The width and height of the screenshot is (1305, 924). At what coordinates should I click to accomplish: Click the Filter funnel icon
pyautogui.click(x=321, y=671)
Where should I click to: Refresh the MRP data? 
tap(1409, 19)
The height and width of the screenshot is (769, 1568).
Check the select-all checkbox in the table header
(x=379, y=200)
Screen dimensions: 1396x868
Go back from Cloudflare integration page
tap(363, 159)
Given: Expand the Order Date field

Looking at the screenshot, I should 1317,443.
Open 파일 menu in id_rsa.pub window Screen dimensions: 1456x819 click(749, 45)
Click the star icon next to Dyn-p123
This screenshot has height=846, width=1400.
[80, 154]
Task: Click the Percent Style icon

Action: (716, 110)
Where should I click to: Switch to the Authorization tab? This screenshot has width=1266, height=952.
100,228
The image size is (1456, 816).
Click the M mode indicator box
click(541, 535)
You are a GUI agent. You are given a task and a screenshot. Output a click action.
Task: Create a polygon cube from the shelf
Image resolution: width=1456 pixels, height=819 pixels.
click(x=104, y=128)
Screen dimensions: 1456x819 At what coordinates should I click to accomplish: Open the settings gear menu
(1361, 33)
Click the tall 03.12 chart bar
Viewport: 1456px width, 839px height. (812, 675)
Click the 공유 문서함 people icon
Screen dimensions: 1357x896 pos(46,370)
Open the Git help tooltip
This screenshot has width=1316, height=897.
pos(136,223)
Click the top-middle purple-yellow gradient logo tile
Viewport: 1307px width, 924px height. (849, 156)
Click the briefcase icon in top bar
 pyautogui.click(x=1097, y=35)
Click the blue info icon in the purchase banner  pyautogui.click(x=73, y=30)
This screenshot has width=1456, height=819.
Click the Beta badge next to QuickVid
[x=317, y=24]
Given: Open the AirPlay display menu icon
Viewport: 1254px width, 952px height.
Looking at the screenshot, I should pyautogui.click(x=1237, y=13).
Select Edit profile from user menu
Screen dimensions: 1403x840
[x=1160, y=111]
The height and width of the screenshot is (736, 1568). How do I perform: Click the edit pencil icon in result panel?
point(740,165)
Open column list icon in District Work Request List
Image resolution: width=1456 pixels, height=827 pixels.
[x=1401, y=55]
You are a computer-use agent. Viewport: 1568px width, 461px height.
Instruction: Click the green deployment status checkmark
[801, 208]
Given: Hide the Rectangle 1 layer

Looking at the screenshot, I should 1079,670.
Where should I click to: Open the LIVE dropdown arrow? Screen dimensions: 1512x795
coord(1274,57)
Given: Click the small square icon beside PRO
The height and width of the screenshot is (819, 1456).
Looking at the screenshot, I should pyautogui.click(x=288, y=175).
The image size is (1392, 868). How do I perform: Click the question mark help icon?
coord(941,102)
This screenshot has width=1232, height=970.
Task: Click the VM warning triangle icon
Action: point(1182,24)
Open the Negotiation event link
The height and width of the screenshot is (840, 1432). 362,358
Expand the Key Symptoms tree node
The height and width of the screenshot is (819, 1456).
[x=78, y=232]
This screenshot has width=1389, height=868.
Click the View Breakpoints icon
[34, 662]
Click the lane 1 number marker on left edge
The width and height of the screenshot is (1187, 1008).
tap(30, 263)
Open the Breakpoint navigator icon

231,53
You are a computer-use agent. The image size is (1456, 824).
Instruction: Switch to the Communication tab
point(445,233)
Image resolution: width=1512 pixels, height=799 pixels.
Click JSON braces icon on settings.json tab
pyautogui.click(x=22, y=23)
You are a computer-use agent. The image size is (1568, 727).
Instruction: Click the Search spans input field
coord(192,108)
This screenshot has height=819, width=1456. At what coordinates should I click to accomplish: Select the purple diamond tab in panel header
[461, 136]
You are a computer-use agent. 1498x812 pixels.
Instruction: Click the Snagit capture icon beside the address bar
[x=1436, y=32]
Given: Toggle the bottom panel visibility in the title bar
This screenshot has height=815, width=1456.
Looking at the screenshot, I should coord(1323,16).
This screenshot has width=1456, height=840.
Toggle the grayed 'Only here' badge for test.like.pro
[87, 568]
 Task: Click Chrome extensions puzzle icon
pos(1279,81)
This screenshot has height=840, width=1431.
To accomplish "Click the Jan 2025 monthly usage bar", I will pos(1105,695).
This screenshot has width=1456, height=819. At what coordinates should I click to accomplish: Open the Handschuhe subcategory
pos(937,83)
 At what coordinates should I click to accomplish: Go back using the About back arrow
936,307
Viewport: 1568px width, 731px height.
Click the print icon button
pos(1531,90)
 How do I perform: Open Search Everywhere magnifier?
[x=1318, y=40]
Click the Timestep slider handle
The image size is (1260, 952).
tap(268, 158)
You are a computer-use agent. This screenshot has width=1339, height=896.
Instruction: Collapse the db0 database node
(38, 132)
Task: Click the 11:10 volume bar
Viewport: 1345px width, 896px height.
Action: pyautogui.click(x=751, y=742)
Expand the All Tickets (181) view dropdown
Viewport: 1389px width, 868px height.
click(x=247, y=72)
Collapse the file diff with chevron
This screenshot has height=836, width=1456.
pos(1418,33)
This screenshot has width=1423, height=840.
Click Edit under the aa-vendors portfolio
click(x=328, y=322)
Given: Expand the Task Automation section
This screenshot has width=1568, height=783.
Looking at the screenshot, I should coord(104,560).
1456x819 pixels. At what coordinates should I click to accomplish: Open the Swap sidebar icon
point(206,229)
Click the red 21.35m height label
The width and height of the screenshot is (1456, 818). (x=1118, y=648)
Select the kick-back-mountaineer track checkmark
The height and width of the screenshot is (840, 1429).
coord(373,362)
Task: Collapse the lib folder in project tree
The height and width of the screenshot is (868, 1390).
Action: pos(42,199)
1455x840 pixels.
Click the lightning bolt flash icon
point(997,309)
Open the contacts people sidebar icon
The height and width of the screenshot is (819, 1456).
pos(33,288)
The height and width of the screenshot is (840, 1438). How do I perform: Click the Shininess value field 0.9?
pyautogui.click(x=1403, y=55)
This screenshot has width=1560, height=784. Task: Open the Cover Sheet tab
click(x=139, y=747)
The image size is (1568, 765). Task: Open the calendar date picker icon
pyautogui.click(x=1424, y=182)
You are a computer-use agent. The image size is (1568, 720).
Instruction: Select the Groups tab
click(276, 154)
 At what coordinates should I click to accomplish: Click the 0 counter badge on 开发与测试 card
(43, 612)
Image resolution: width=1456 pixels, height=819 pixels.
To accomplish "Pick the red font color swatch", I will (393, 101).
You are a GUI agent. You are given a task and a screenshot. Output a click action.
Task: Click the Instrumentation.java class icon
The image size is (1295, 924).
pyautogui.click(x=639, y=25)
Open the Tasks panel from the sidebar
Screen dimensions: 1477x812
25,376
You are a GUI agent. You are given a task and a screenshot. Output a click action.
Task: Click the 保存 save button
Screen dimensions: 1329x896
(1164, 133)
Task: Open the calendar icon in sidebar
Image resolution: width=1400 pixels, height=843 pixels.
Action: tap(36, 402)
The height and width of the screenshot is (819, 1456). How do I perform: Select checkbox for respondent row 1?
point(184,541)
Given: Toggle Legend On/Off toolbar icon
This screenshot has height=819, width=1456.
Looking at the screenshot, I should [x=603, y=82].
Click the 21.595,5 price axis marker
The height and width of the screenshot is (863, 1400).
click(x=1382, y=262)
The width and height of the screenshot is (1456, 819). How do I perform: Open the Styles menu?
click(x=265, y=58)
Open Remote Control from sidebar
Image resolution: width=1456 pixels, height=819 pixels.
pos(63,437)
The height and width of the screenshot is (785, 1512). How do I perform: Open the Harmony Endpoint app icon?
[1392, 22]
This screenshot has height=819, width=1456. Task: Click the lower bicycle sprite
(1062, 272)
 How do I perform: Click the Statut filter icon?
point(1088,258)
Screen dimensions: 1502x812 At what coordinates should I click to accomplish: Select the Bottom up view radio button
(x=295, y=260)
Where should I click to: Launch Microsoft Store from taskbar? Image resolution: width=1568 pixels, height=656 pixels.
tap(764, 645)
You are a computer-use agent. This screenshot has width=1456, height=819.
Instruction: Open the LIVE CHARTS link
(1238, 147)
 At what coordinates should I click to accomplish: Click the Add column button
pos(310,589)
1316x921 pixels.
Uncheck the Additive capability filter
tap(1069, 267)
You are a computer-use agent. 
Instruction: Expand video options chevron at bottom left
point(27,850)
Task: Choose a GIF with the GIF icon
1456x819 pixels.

========

• [Problem requirements]: Everything from the line containing "Instruction: Open the LIVE CHARTS link" down to the last line of the entries is to be returned exactly, both ends included, and nothing beyond it.

• [Reply]:
Instruction: Open the LIVE CHARTS link
(1238, 147)
 At what coordinates should I click to accomplish: Click the Add column button
pos(310,589)
1316x921 pixels.
Uncheck the Additive capability filter
tap(1069, 267)
You are a computer-use agent. 
Instruction: Expand video options chevron at bottom left
point(27,850)
Task: Choose a GIF with the GIF icon
1456x819 pixels.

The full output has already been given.